Un ruolo centrale è giocato dall’isolamento. Le famiglie senza una rete di aiuto, prive di sostegno da parte di partner, parenti o servizi territoriali, affrontano spesso la cura del neonato in una condizione di sovraccarico continuo. Le coliche dei primi mesi, con il loro pianto intenso e prolungato, rappresentano uno dei principali fattori scatenanti: notti senza sonno, stanchezza fisica, senso di fallimento e mancanza di pause possono trasformare la frustrazione in rabbia improvvisa. In questi momenti il gesto di scuotere il bambino può avvenire in pochi secondi, senza che l’adulto sia realmente consapevole delle conseguenze. A peggiorare il quadro contribuiscono spesso dinamiche familiari conflittuali. Litigi frequenti, tensioni di coppia, commenti svalutanti o giudizi che mettono in dubbio le competenze materne minano ulteriormente l’autostima e la sicurezza emotiva della madre. Quando una donna si sente costantemente osservata, criticata o delegittimata nel suo ruolo, il pianto del bambino può diventare il simbolo di una presunta incapacità personale, alimentando un circolo vizioso di vergogna e rabbia repressa.

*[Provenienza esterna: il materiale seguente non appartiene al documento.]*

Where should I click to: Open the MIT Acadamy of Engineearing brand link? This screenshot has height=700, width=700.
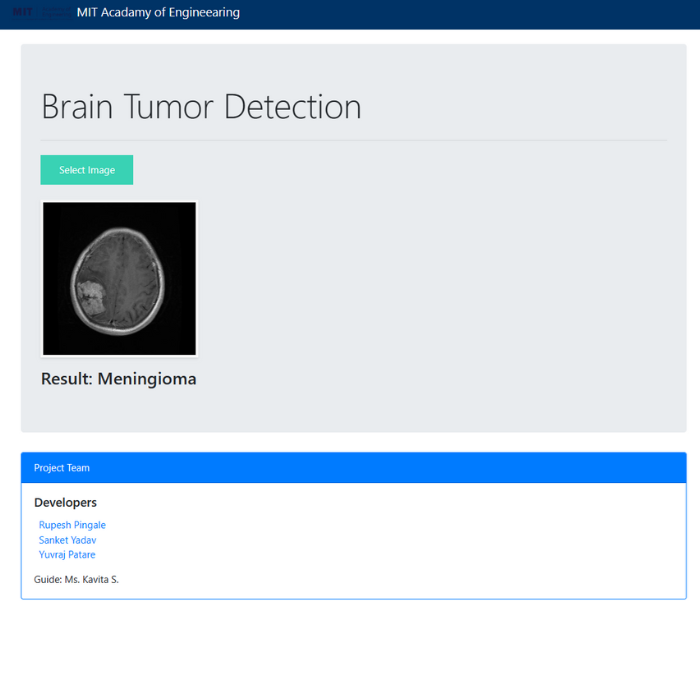(x=158, y=13)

Particolarmente vulnerabili sono anche le madri che, a loro volta, hanno subito violenza o maltrattamenti in famiglia durante l’infanzia o in età adulta. In questi casi il trauma pregresso può riattivarsi di fronte a situazioni di forte stress, come il pianto inconsolabile di un neonato. La difficoltà a riconoscere e gestire la rabbia, appresa in contesti in cui le emozioni venivano negate o espresse in modo violento, aumenta il rischio di risposte impulsive. Il corpo reagisce prima del pensiero, e il gesto diventa un modo drammatico e disfunzionale per scaricare una tensione emotiva insostenibile.
La Shaken Baby Syndrome, dunque, non può essere letta solo come un atto individuale, ma come il fallimento di un sistema di prevenzione che non intercetta il disagio adulto prima che si trasformi in pericolo per il bambino. Riconoscere precocemente la depressione post partum, sostenere la genitorialità fragile, contrastare l’isolamento e promuovere una cultura che legittimi la richiesta di aiuto sono strumenti fondamentali di tutela dell’infanzia. Dire con chiarezza che il pianto del neonato non è una colpa, che fermarsi, allontanarsi per qualche minuto e chiedere supporto è un atto di responsabilità, può fare la differenza tra una crisi gestita e una tragedia evitabile.
Proteggere i bambini significa anche proteggere chi se ne prende cura. Solo riconoscendo la fatica, la rabbia e la fragilità degli adulti, senza stigma né giudizio, è possibile prevenire una delle forme più gravi e silenziose di violenza nella prima infanzia.